Graham’s work is in bright colours, faces face to face beneath poems questioning language and communication, tin mines under abstract skies, the fishing boats of his poems. Art had not come by chance – he had been apprenticed as a draughtsman to a shipbuilding company on the Clyde, not far from where he was brought up in Greenock, before training in structural engineering.

Born in 1918, Graham moved to Cornwall early in his career, living there for 43 years, working in a variety of part time jobs, including as a fisherman, although his time was devoted to poetry, written at all times and at night after evenings spent in the pub with friends literary and otherwise. His early work was influenced heavily by James Joyce and Dylan Thomas, the words and the sounds an end in themselves. With The Nightfishing (1955), he began the process of redefining his work, coming towards a more pared down vibrancy of language that became very distinctively his own and made him one of the most interesting – and in his lifetime, largely unrecognised, despite the support of both TS Elliot and Harold Pinter – British poets of the twentieth century.
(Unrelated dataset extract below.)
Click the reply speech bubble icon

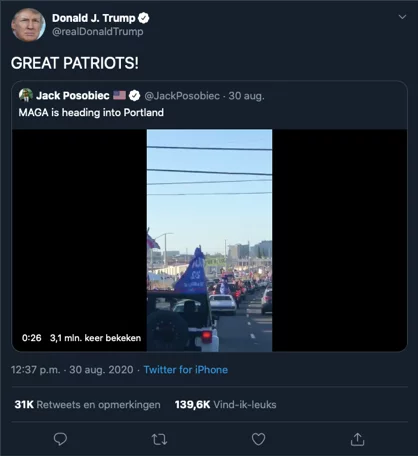(60, 439)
But what is of interest in this exhibition is his artistic links, for Graham was a key part of the art scene in St Ives, led by Ben Nicolson and Barbara Hepworth, and was friends in particular with Peter Lanyon, Bryan Wynter and Roger Hilton, for whom he wrote moving poetic elegies. His art was influenced by theirs, and doubtless vice-versa, his ideas becoming more abstract, reflected in what went on to the page, both visually and in his language.

Amongst other friends and acquaintances, he knew Wilhelmina Barnes-Graham and Alfred Wallis, for whom he also wrote an obituary, and Margaret Gardiner, whose artistic collection forms a core part of the Pier’s own holdings. Indeed it is these paintings from the Pier’s wonderful collection of St. Ives artists that a context is made for the WS Graham work, exhibited alongside his letters and paintings. Read his poetry in this centenary year, read more, then go and see the exhibition, if you are in any place to be able to.
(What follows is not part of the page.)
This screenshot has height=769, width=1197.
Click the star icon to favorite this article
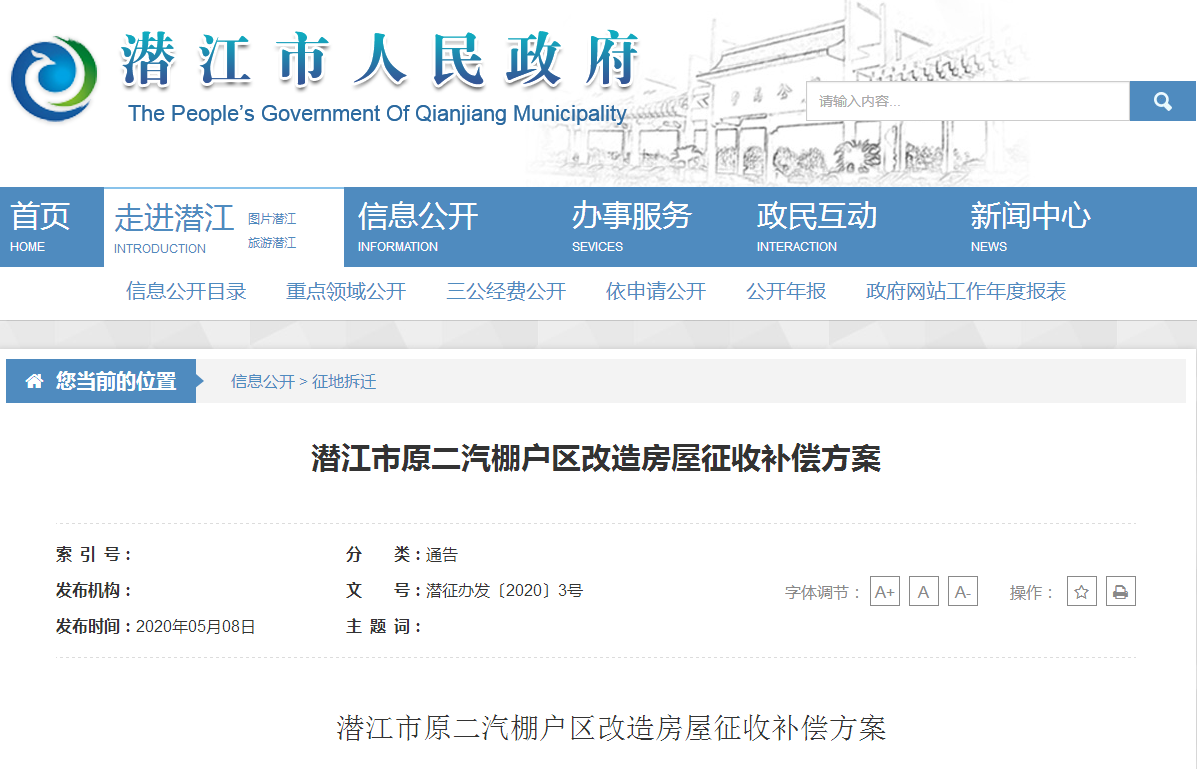pyautogui.click(x=1081, y=591)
Voice and Vision: The Poetry and Art of WS Graham, Pier Arts Centre, Victoria Street, Stromness, Orkney, 01856 850209 www.pierartscentre.com Until 10 Nov, Tues – Sat, 10.30am – 5pm

Critic's choice

Katie Paterson’s Earth-Moon-Earth (Moonlight Sonata Reflected from the Surface of the Moon, 2007) has been installed for the next few weeks in St. Cecilia’s Hall, the Georgian concert hall and musical instrument museum on Edinburgh’s Cowgate. Paterson, interested in the idea of our place in this world in the vastness of space, our existence in the context of deep time, takes Beethoven’s famous Moonlight Sonata and bounces it off the moon, quite literally, translating it into Morse Code and transmitting it via EME (Earth – Moon - Earth) radio signal. The returned signal is translated again into musical notation, the resulting score pocked with gaps like the moon with craters, a charting of what has been lost in very long transit, Beethoven’s work absorbed into craters, shadows, crevices and the atmosphere of the Earth itself, returning an incomplete echo of the original work.

Although it has been played in live performance in the past, it is usually played, as here, by a modern day ‘player’ piano, an automated grand piano, adding an extra mechanical layer to this poetic endeavour. Surrounded by the ancient musical instruments lined up in the wonderful museum at St. Cecilia’s Hall, themselves frequently used in recital in the concert hall by groups such as the Dunedin Consort, this fragile, automated stumbling-through of lost chords and subverted climaxes has an added resonance, a memory of music in an assemblage of silent instruments.

More of Paterson’s work is on display at the Ingleby Gallery in their Jacob’s Ladder exhibition, a dialogue between the real and the fantasy, and the Astronomy Victorius exhibition at the University's Main Library in George Square.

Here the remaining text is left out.